Un statut juridique pour les «réfugiés climatiques»

Auteur(s) : Assemblée parlementaire

Origine - Discussion par l’Assemblée le 3 octobre 2019 (34e séance) (voir Doc. 14955, rapport de la commission des migrations, des réfugiés et des personnes déplacées, rapporteure: Mme Marie-Christine Verdier-Jouclas). Texte adopté par l’Assemblée le 3 octobre 2019 (34e séance).

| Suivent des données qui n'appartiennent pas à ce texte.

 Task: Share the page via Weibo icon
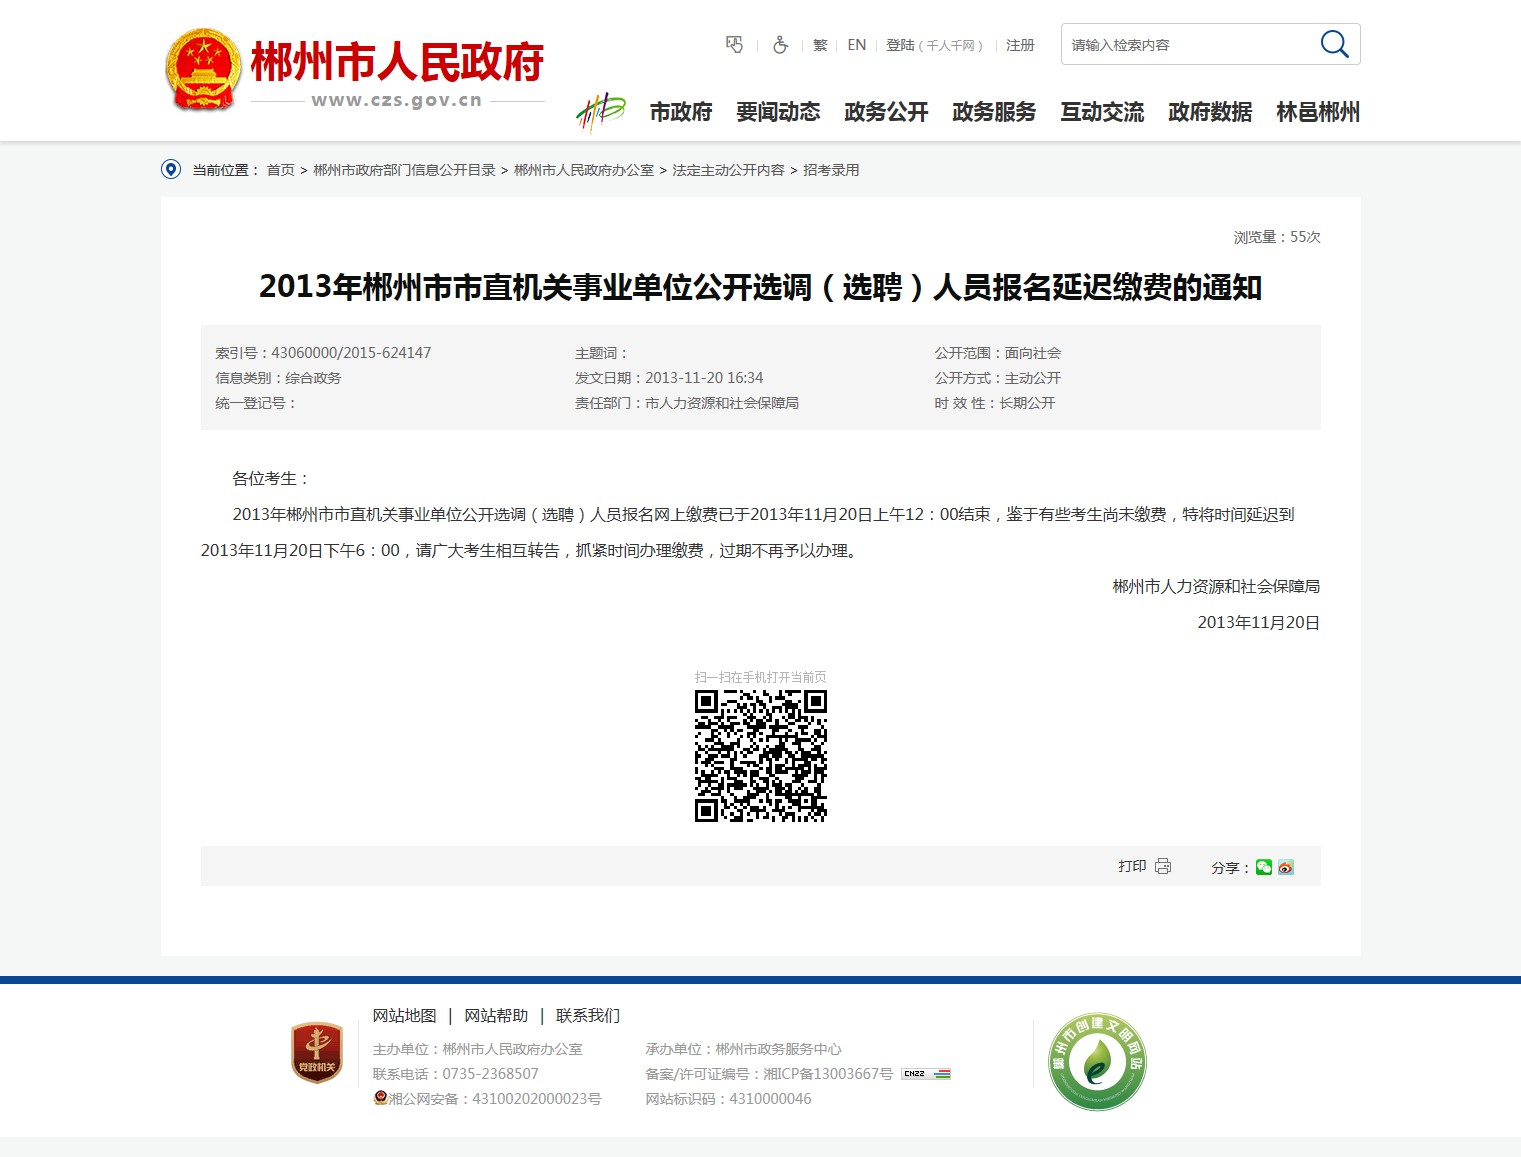(x=1286, y=867)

1. L’Assemblée parlementaire, rappelant sa Résolution 1655 (2009) et sa Recommandation 1862 (2009) «Migrations et déplacements induits par les facteurs environnementaux: un défi pour le XXIe siècle», et la réponse du Comité des Ministres (Doc. 11999), note que les facteurs environnementaux, dont le changement climatique, continuent d’avoir des conséquences dramatiques sur les personnes risquant de se voir privées de leurs moyens de subsistance en raison de catastrophes naturelles ou causées par l'homme, qui les forcent à migrer.
2. L’Assemblée se félicite de la déclaration faite par la Commissaire aux droits de l’homme du Conseil de l’Europe le 5 juin 2019, lors de la Journée mondiale de l’environnement, intitulée «Vivre dans un environnement sain, un droit négligé qui nous concerne tous», qui vient à point nommé et fait référence aux 16 Principes-cadres relatifs aux droits de l’homme et à l’environnement présentés en 2018 par le Rapporteur spécial des Nations Unies sur les droits de l’homme et l’environnement, qui énonce que «les catastrophes naturelles et autres types de dommages environnementaux provoquent souvent des déplacements internes et des migrations transfrontalières, qui risquent d’accroître la vulnérabilité des populations concernées et de donner lieu à d’autres violations des droits de l’homme» (principe 14.41.h).
3. L’Assemblée considère que l’absence de définition juridiquement contraignante des «réfugiés climatiques» n’empêche pas l’élaboration de politiques spécifiques visant à protéger les personnes obligées de se déplacer en raison du changement climatique. La mobilité humaine et les déplacements induits par la dégradation climatique appellent une meilleure réponse. Les États membres du Conseil de l'Europe devraient par conséquent adopter une approche plus proactive de la protection des victimes de catastrophes naturelles et causées par l’homme, et améliorer les mécanismes de préparation aux catastrophes, tant en Europe que dans d’autres régions du monde.
4. Au vu de ce qui précède, les États membres devraient reconnaître que, pour les êtres humains, la migration est un outil pour améliorer la résilience et une forme légitime d’adaptation au changement climatique, et ainsi revoir leur gestion des migrations en tenant compte de ce facteur. Les migrations étant inévitables dans certains cas, les États doivent agir en amont du problème pour mieux appréhender et anticiper les effets potentiels sur les mouvements de population qui peuvent être entraînés par le changement climatique.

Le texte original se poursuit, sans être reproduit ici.